[PROVIDED RECORDS]
****

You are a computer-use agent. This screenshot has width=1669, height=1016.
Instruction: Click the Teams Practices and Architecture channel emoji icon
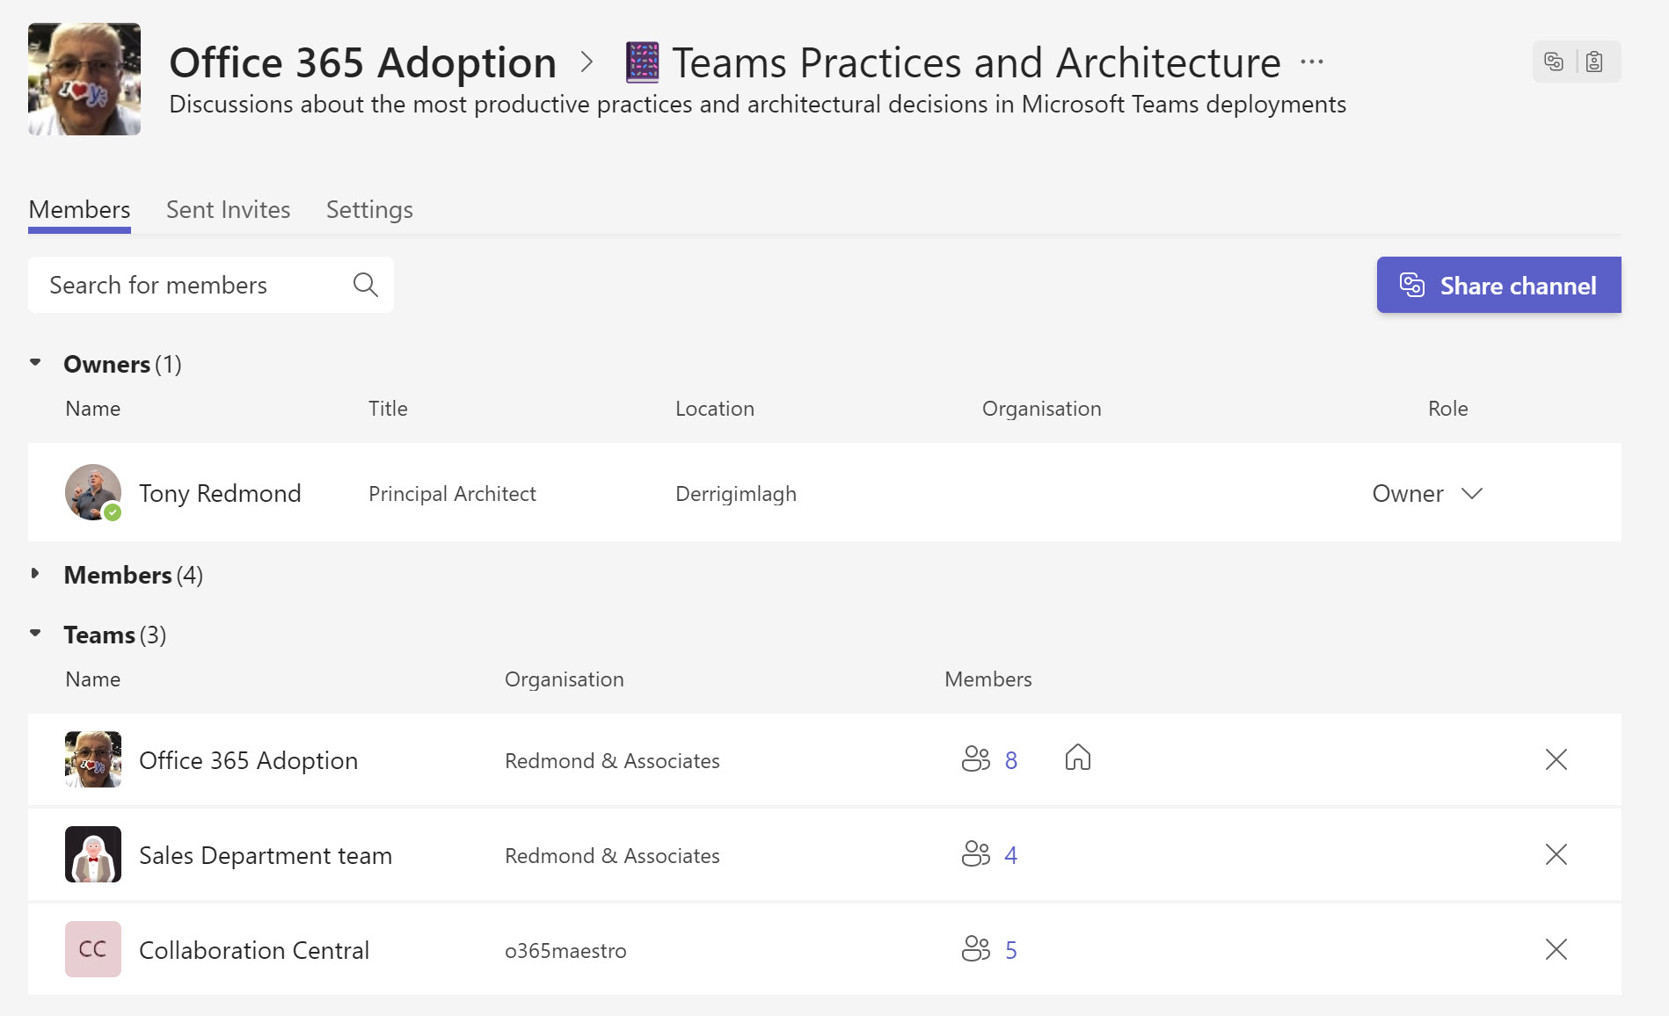click(640, 62)
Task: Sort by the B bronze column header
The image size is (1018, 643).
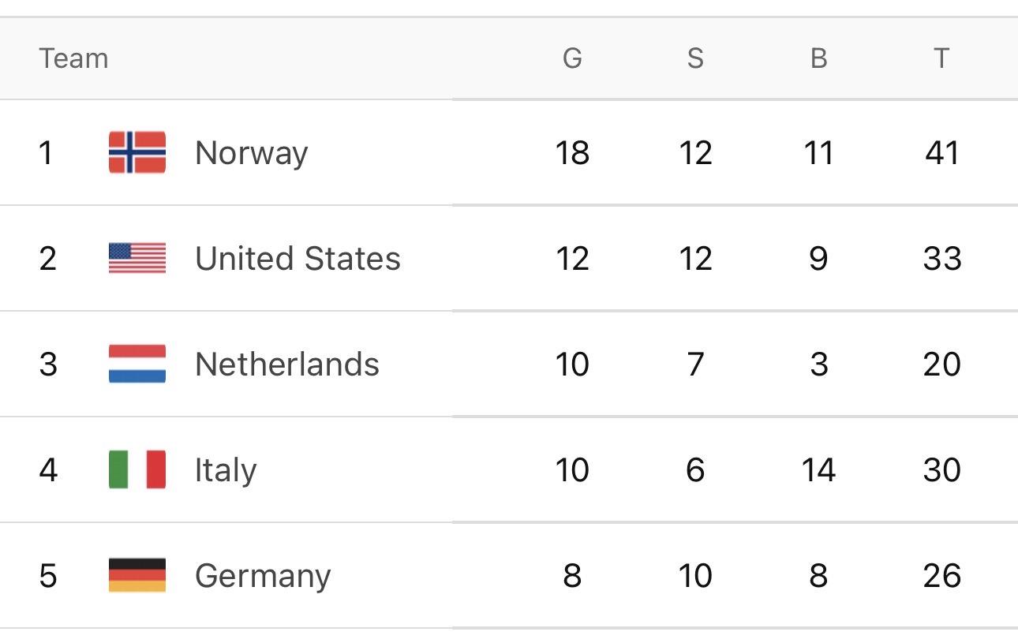Action: coord(818,58)
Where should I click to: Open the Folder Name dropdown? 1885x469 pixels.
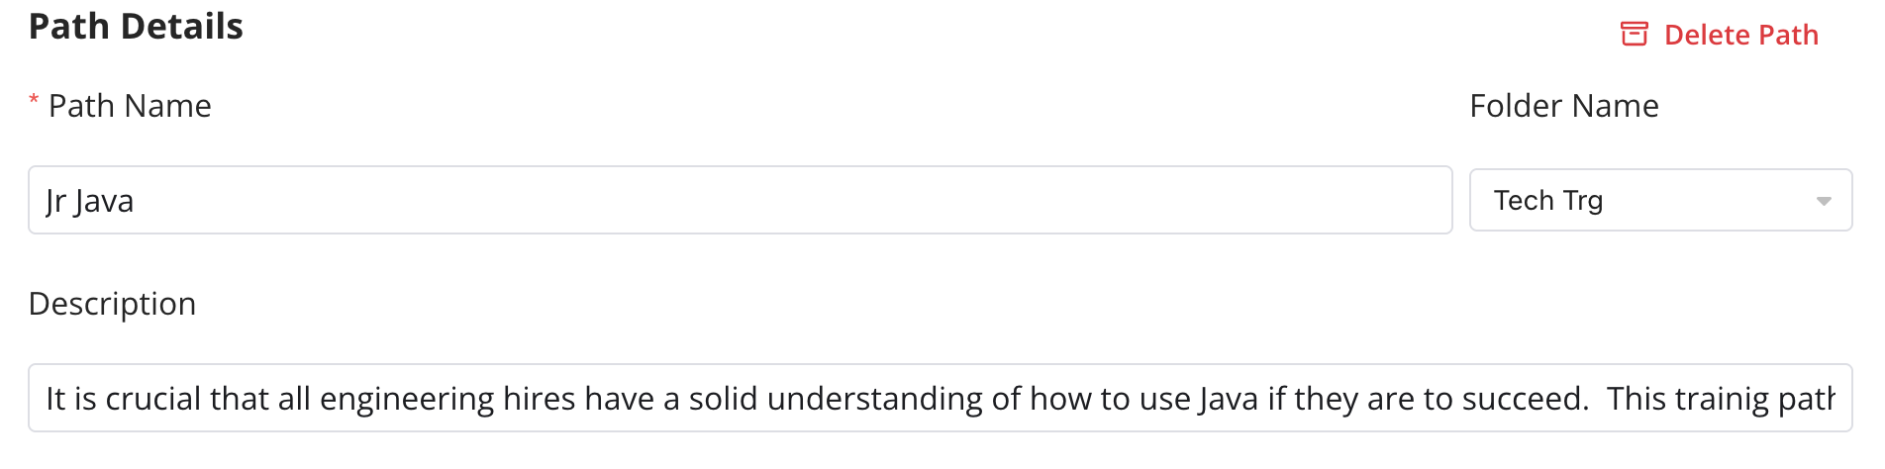[1660, 200]
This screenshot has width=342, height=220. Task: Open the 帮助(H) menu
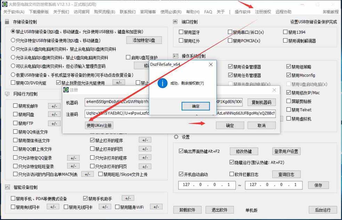194,11
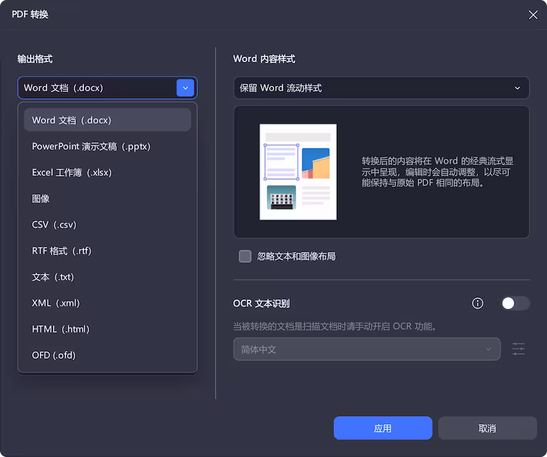Click the 应用 button to apply
The image size is (547, 457).
tap(382, 428)
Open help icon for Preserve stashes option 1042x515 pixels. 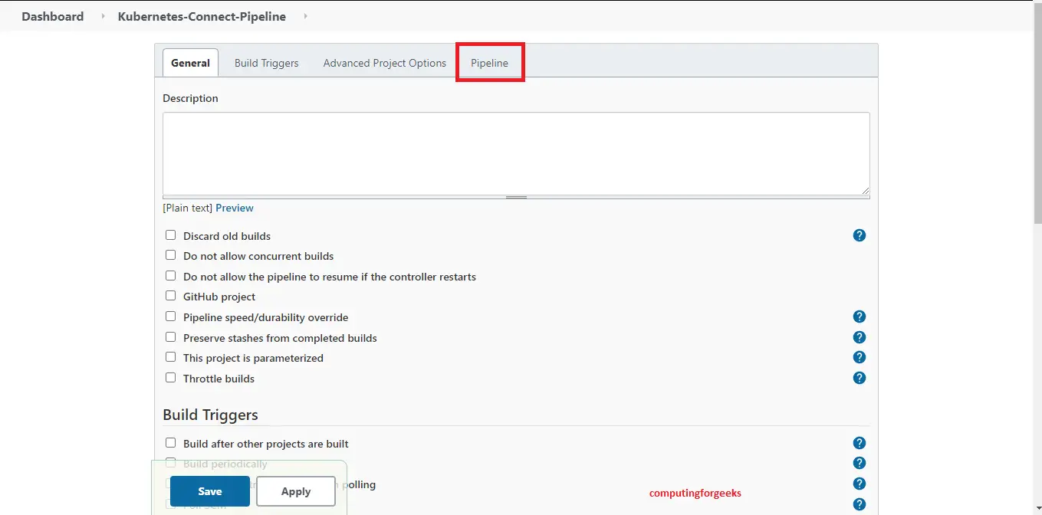859,337
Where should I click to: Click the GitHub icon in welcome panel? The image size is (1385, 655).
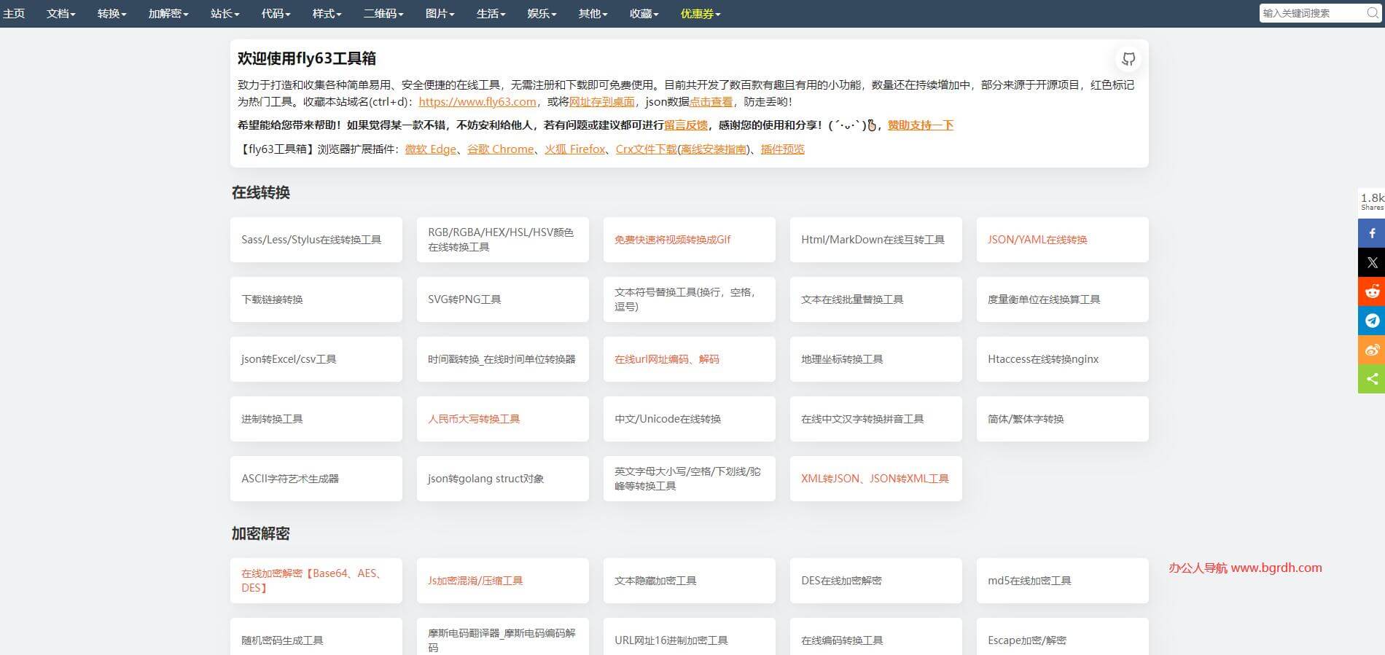tap(1128, 59)
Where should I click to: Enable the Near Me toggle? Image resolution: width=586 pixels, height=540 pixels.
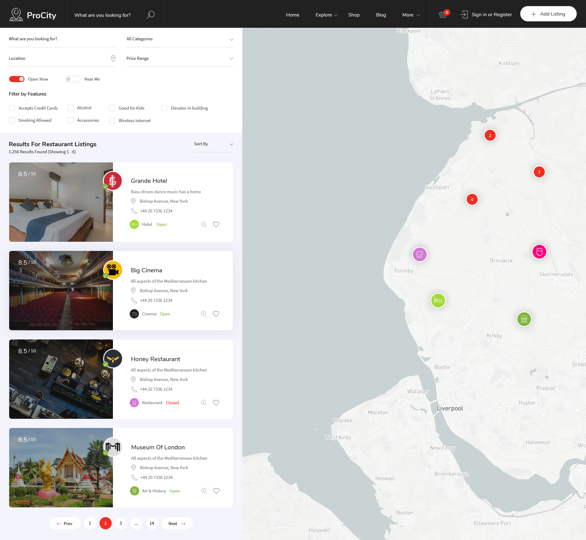pos(73,79)
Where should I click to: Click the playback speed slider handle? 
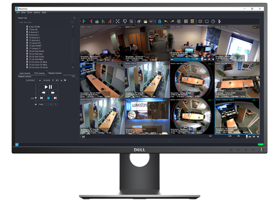[36, 98]
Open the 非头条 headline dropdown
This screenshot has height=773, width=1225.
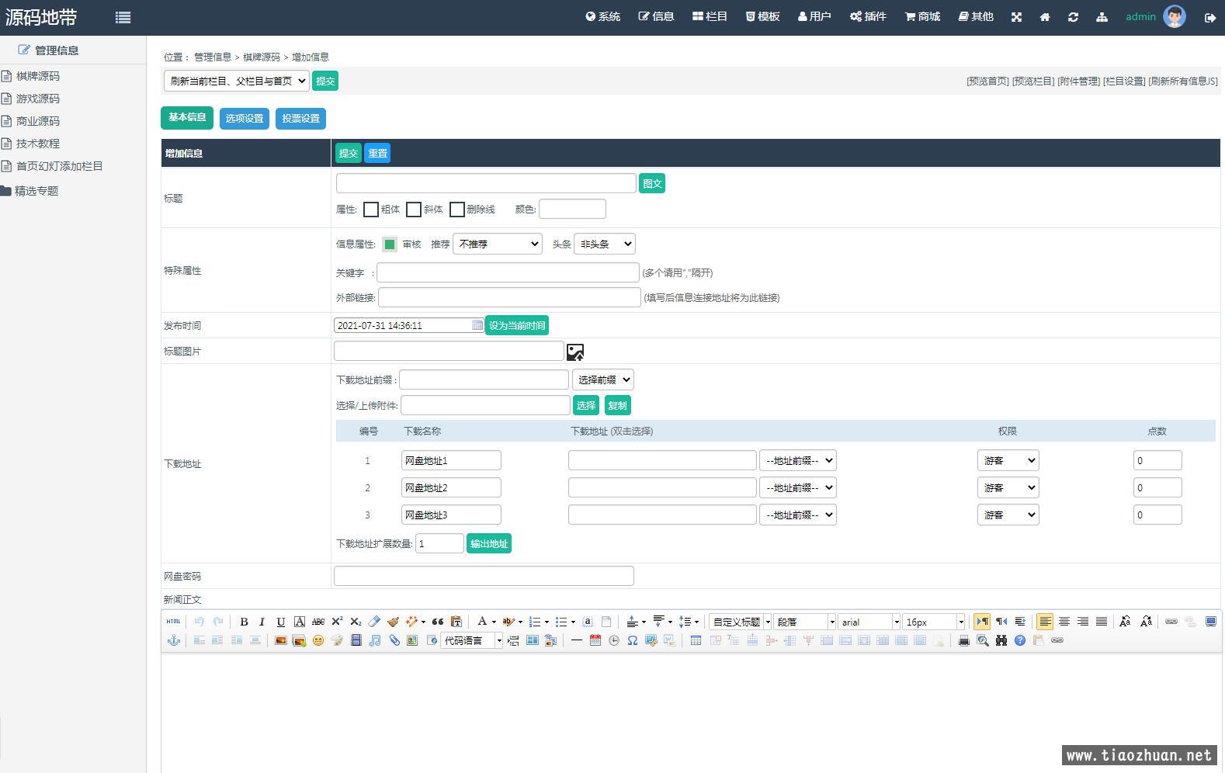click(604, 244)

****

[REQUIREMENTS]
Repeat the records word for word, starting at the line that contains "Where should I click to: Click the GitHub" and continuing through the end of the records, with both ends included. Leave the pictures out of your answer.

[RESULT OF THE EXERCISE]
Where should I click to: Click the GitHub icon in welcome panel? The image size is (1385, 655).
tap(1128, 59)
Where should I click to: Enable the Near Me toggle? Image resolution: width=586 pixels, height=540 pixels.
pos(73,79)
Where should I click to: Click the playback speed slider handle? 
[36, 98]
Open the 非头条 headline dropdown
This screenshot has height=773, width=1225.
click(604, 244)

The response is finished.